Good fences, bad neighbors

HUD wants Atlanta complex gated

In some ways, London Town Homes in southwest Atlanta is the picture of suburban bliss. Most of the buildings boast tidy rectangles of yard. A line of trees on Brownlee Road tries to muffle the roar of traffic on I-285.
The complex, a co-operative insured by the federal government, is an oasis of home ownership in an area that its councilman says has a “serious drug problem.”
The issue before the residents, and soon before the Atlanta City Council, is whether London Town Homes should do what so many mega-bucks developments in Atlanta have already done — put up gates.
A fence already encircles the complex. That was put up more than two years ago, courtesy of a $125,000 drug elimination grant from the federal Department of Housing and Urban Development. But the gates never were installed. So, right now, anyone can saunter in and out of the London Town Homes development.
According to HUD, a fence really isn’t a fence unless it completely encloses something. The agency has indicated that it might force the community to pay back the grant if the gates aren’t installed.
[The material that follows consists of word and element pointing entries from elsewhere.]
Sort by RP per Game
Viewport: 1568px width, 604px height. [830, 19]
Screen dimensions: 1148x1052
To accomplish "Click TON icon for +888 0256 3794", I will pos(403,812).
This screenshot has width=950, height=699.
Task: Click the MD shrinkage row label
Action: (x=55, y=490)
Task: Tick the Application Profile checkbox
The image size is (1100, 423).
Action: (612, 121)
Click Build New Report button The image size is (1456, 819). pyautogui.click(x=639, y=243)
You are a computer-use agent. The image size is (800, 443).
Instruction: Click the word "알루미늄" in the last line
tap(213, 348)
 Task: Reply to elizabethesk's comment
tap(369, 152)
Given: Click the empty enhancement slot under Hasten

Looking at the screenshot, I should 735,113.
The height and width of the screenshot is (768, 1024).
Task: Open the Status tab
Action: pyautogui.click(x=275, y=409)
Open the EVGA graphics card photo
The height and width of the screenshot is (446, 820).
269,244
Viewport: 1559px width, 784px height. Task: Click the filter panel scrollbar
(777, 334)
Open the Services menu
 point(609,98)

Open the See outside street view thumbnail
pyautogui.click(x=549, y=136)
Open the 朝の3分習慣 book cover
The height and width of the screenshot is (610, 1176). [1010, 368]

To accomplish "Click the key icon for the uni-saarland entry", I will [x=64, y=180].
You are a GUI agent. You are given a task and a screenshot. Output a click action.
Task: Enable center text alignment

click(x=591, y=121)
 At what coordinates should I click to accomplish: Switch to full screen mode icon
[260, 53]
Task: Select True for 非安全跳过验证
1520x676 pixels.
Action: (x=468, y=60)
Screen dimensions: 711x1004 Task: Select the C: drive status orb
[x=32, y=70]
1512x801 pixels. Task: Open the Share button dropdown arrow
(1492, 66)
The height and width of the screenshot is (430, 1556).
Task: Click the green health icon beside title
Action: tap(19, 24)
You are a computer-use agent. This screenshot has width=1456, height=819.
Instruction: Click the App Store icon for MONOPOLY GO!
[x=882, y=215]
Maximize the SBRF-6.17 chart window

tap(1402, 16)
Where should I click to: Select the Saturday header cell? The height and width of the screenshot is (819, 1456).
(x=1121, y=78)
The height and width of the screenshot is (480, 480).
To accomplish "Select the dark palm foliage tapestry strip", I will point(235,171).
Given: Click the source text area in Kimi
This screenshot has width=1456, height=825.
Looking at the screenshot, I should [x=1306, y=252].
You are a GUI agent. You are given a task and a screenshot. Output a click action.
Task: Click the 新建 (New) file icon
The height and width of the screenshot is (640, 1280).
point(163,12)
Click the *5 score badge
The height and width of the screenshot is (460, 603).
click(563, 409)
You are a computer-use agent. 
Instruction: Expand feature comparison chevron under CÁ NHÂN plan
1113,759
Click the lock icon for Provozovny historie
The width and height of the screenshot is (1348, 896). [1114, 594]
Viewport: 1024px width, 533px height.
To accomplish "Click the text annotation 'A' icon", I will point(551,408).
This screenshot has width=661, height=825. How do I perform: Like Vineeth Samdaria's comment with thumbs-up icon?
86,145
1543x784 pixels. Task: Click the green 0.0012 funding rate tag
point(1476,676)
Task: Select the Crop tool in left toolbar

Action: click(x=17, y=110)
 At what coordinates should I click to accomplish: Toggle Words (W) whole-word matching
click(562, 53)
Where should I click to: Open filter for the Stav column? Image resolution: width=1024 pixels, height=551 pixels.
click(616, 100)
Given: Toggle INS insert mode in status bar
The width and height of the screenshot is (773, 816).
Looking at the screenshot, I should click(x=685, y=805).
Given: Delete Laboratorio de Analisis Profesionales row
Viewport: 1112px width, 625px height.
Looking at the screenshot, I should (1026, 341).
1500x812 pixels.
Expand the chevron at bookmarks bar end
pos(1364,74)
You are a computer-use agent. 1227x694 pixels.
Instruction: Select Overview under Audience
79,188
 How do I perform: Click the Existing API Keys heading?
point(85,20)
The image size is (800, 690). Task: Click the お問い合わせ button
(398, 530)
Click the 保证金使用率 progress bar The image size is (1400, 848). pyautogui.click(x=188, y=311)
Still, it’s possible other arrangements could be made, says HUD spokeswoman Linda Allen. “We’re still working with a group of people to find something that will work for everybody,” Allen says. “We’re not going to come in and rip the money out.”
But before HUD starts working with residents, it’s waiting to see whether City Council votes to abandon the streets within the development, which would make them private drives.
Meanwhile, the prospect of possibly having to pay back the grant has divided residents at London Town Homes.
If you took a vote today, residents would vote against gating, says Sunshine Lewis, a member of the board of directors. The same vote could go differently tomorrow. There’s no clear consensus.
“People would breathe a little easier if we knew one way or another (what HUD plans to do),” says Sonia Miller, the president of the board of directors for the town homes.
It’s not good enough for HUD to say it might make residents pay back the grant.
“If you tell me a train may be coming, I might try to cross the tracks,” Miller says. “If you tell me it is coming, I won’t.”
In essence, each side is waiting for the other to make a move.
At Councilman C.T. Martin’s request, the city Finance Committee on Tuesday put the issue on hold to allow residents time to work out the problem with HUD and break the deadlock.
The arguments for gating the community are simple: It would help keep people who don’t belong inside the 200-unit complex from getting in, and that would make London Town Homes safer.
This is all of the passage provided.